3. Who’s your favourite character in the book?
The protagonist. I’m not sure that it’s possible to have any other favourite. With his many references to pop culture and his penchant for ultra-violence I think he’s the character that most people will enjoy. It helps that the whole story is told through his perspective!
4. Do you have a favourite book or author? What are they?
Chuck Palahniuk is my favourite author, he’s most well known as the writer of Fight Club but I have to say I’ve enjoyed all his work so far!
For my favourite book, I’d have to say ‘Kill Your Friends’ by David Niven. I think it must be the only book to make me laugh out loud. It’s absolutely hilarious.
5. What do you do for fun when you’re not writing?
I have two main loves outside of writing – videogames (on any system!) and indie music. I run an indie music channel on IRC and also a facebook group for new music finds. On the gaming front, I’m currently playing through Castlevania – Lords of Shadow again (I never completed it first time round) and can’t wait for Darksiders 2 to arrive at the end of August.
========================================================================
§ **To be done**:
a. Using the interview, explain why the interviewee names the protagonist as their favourite character in the book.
b. Pick up the interview where it stops and continue it in the same question-and-answer format.

§ **Provided material**:
========================================================================
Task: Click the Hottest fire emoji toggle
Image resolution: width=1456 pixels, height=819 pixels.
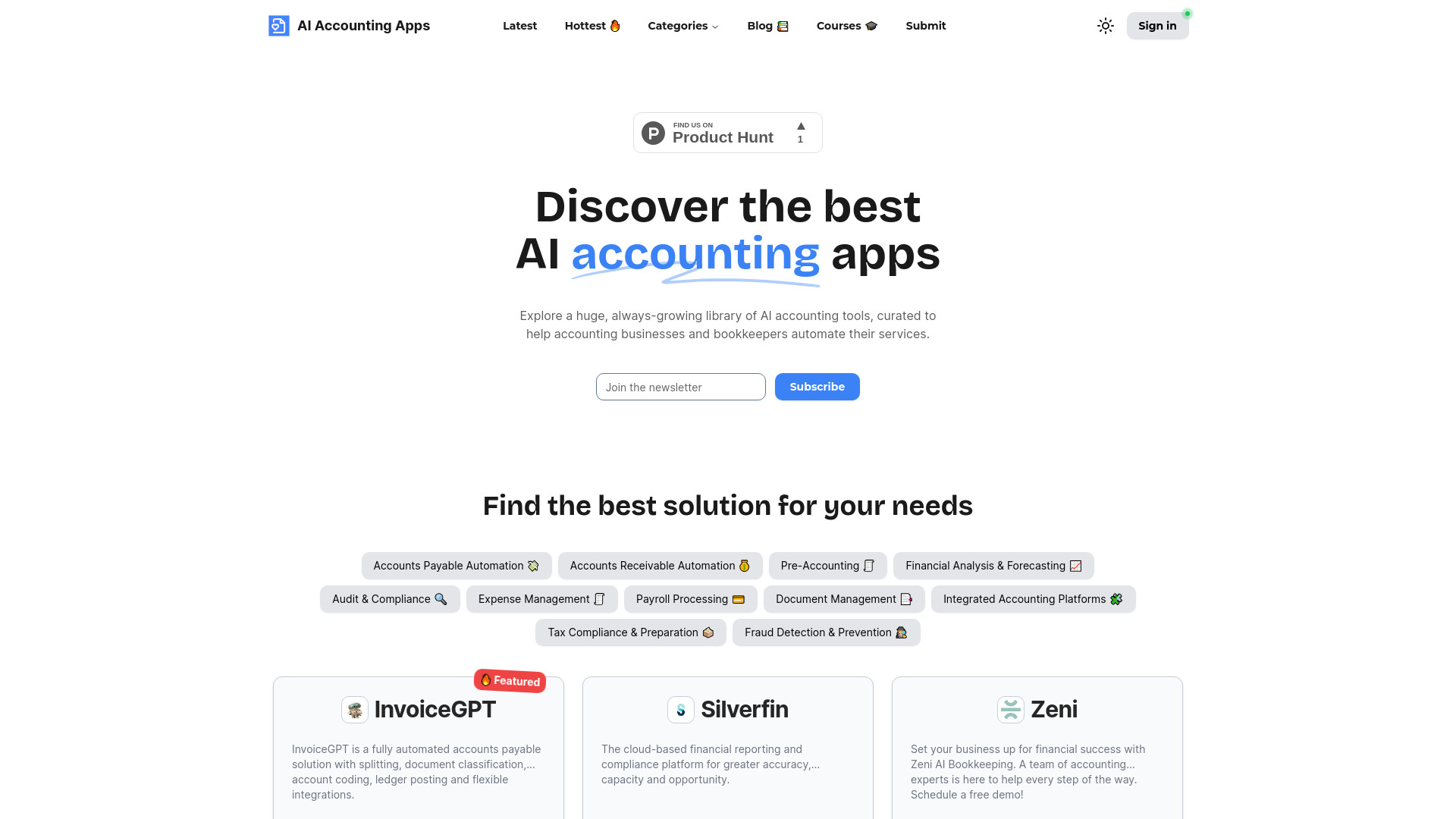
========================================================================
§ **Answers below**:
a. The interviewee expects the protagonist to be the character most readers will enjoy because of his many pop culture references and his penchant for ultra-violence. Since the whole story is told from his perspective, the interviewee finds it hard to imagine having any other favourite.

b.
6. Do you have any other projects in the pipeline?
I’m working on another novel which is tentatively called ‘The Chaos Room’. It’s pretty different to ‘Lives’, as it is pretty grounded in reality with some sci-fi/conspiracy stuff thrown in. Project MK-Ultra fits into the storyline to give just a hint. Unfortunately work on this one is going a lot slower than ‘Lives’, and will probably take up to the end of the year to complete the first draft. It’s also a lot less violent and bloody than Lives was, so hopefully will have greater appeal to those who are squeamish.
7. What has been your favourite part of this writing/publishing experience? The scariest?
My favourite part has to be finishing the novel! The sense of satisfaction from seeing something to completion. The scariest part is setting it loose on friends and family to gather their feedback, as up until that point I had to wonder, ‘am I just absolutely mad?’ Fortunately the feedback was (mostly) positive – as are the reviews coming in so far.
8. Which character from your book would you most like to meet?
I wouldn’t like to meet any of them, they are all horrible, horrible people and I’m glad that they are limited to a work of fiction.
9. Do you have a favourite scene from the book?
My favourite scene has to be the ultimate climax, in the chapter called ‘Inferno’. To say anymore would be a complete spoiler but it takes a completely different style to the rest of the book and I think that makes it stand out, and all the more special as a thrilling conclusion.
10. Do you have any advice for other writers?
Don’t be scared, just jump in and follow your gut!
11. What is the last book you read?
Damned, by Chuck Palahniuk. It’s about a girl who has been sent to hell.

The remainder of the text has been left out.